+++ DATA SHOWN +++

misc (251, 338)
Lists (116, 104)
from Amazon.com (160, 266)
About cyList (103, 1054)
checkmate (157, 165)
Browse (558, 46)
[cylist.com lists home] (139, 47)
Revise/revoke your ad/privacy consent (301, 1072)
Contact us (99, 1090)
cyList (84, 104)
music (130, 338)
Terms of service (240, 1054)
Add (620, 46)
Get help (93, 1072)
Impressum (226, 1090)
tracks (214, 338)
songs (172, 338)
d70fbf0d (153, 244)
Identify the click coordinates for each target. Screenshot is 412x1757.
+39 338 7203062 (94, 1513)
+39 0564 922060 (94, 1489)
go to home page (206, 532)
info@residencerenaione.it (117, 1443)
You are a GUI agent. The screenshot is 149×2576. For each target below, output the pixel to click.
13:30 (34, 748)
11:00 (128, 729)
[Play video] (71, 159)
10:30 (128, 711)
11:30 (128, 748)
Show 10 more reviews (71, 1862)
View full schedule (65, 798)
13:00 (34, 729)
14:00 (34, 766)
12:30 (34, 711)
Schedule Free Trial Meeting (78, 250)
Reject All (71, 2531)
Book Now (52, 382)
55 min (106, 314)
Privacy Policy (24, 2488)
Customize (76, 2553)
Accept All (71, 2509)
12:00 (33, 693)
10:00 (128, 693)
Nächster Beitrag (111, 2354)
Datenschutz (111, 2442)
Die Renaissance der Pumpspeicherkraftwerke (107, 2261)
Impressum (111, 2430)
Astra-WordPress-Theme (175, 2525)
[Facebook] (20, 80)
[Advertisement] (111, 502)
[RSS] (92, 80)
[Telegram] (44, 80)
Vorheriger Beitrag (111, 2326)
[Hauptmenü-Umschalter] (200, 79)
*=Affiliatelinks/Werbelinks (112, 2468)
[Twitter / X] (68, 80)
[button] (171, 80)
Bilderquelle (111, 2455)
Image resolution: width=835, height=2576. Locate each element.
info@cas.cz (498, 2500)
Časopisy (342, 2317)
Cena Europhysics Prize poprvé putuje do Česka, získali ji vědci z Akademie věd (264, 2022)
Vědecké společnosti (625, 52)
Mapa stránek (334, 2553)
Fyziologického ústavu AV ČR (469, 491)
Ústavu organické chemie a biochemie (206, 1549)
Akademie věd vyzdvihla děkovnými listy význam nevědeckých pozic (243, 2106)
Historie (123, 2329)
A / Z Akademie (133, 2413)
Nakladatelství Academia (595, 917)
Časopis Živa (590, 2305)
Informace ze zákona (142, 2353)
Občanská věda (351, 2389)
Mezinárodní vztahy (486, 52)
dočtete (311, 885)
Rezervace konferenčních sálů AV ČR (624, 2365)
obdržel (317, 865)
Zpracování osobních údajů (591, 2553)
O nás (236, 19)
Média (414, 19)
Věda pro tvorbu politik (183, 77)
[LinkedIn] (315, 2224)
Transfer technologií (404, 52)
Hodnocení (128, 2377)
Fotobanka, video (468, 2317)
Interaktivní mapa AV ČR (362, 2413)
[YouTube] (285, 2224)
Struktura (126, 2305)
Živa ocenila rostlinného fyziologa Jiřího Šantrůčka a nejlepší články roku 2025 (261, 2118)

+++

§ TASK GOAL
In the material above, locate the line containing "[Play video] (71, 159)" and the line containing "[Telegram] (44, 80)". Transcribe exactly those two lines and every line between them, and nothing more.

§ RESULT OF THIS TASK
[Play video] (71, 159)
10:30 (128, 711)
11:30 (128, 748)
Show 10 more reviews (71, 1862)
View full schedule (65, 798)
13:00 (34, 729)
14:00 (34, 766)
12:30 (34, 711)
Schedule Free Trial Meeting (78, 250)
Reject All (71, 2531)
Book Now (52, 382)
55 min (106, 314)
Privacy Policy (24, 2488)
Customize (76, 2553)
Accept All (71, 2509)
12:00 (33, 693)
10:00 (128, 693)
Nächster Beitrag (111, 2354)
Datenschutz (111, 2442)
Die Renaissance der Pumpspeicherkraftwerke (107, 2261)
Impressum (111, 2430)
Astra-WordPress-Theme (175, 2525)
[Facebook] (20, 80)
[Advertisement] (111, 502)
[RSS] (92, 80)
[Telegram] (44, 80)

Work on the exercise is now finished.